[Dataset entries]
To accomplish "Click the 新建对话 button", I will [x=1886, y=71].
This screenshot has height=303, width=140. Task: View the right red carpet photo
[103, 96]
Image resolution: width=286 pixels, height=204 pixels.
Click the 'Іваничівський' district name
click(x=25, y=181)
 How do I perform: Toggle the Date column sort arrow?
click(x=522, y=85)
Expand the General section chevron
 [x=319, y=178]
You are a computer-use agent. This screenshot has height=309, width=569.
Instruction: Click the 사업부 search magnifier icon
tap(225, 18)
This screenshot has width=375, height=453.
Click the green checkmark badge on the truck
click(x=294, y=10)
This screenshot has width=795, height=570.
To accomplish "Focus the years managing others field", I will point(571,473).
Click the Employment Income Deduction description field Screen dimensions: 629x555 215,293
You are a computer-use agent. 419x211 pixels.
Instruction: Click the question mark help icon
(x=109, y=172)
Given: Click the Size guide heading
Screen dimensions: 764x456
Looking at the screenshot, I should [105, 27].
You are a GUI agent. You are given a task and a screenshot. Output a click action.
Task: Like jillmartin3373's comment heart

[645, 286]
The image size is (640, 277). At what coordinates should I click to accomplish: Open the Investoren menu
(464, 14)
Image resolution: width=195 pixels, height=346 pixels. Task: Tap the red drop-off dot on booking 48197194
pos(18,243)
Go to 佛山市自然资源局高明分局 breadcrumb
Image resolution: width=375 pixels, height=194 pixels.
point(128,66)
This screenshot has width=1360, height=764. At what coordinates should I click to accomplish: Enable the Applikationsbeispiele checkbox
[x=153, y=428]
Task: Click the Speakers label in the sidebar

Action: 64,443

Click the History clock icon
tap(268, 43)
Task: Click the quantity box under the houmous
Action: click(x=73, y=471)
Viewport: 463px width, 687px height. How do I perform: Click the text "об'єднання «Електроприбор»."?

§ **EXERCISE DESCRIPTION**: Duplicate every line of the data above without any changes.

§ **RESULT OF THE EXERCISE**:
To accomplish "Click the 新建对话 button", I will [x=1886, y=71].
This screenshot has height=303, width=140. Task: View the right red carpet photo
[103, 96]
Image resolution: width=286 pixels, height=204 pixels.
Click the 'Іваничівський' district name
click(x=25, y=181)
 How do I perform: Toggle the Date column sort arrow?
click(x=522, y=85)
Expand the General section chevron
 [x=319, y=178]
You are a computer-use agent. This screenshot has height=309, width=569.
Instruction: Click the 사업부 search magnifier icon
tap(225, 18)
This screenshot has width=375, height=453.
Click the green checkmark badge on the truck
click(x=294, y=10)
This screenshot has width=795, height=570.
To accomplish "Focus the years managing others field", I will point(571,473).
Click the Employment Income Deduction description field Screen dimensions: 629x555 215,293
You are a computer-use agent. 419x211 pixels.
Instruction: Click the question mark help icon
(x=109, y=172)
Given: Click the Size guide heading
Screen dimensions: 764x456
Looking at the screenshot, I should [105, 27].
You are a GUI agent. You are given a task and a screenshot. Output a click action.
Task: Like jillmartin3373's comment heart

[645, 286]
The image size is (640, 277). At what coordinates should I click to accomplish: Open the Investoren menu
(464, 14)
Image resolution: width=195 pixels, height=346 pixels. Task: Tap the red drop-off dot on booking 48197194
pos(18,243)
Go to 佛山市自然资源局高明分局 breadcrumb
Image resolution: width=375 pixels, height=194 pixels.
point(128,66)
This screenshot has width=1360, height=764. At what coordinates should I click to accomplish: Enable the Applikationsbeispiele checkbox
[x=153, y=428]
Task: Click the Speakers label in the sidebar

Action: 64,443

Click the History clock icon
tap(268, 43)
Task: Click the quantity box under the houmous
Action: click(x=73, y=471)
Viewport: 463px width, 687px height. How do I perform: Click the text "об'єднання «Електроприбор»."?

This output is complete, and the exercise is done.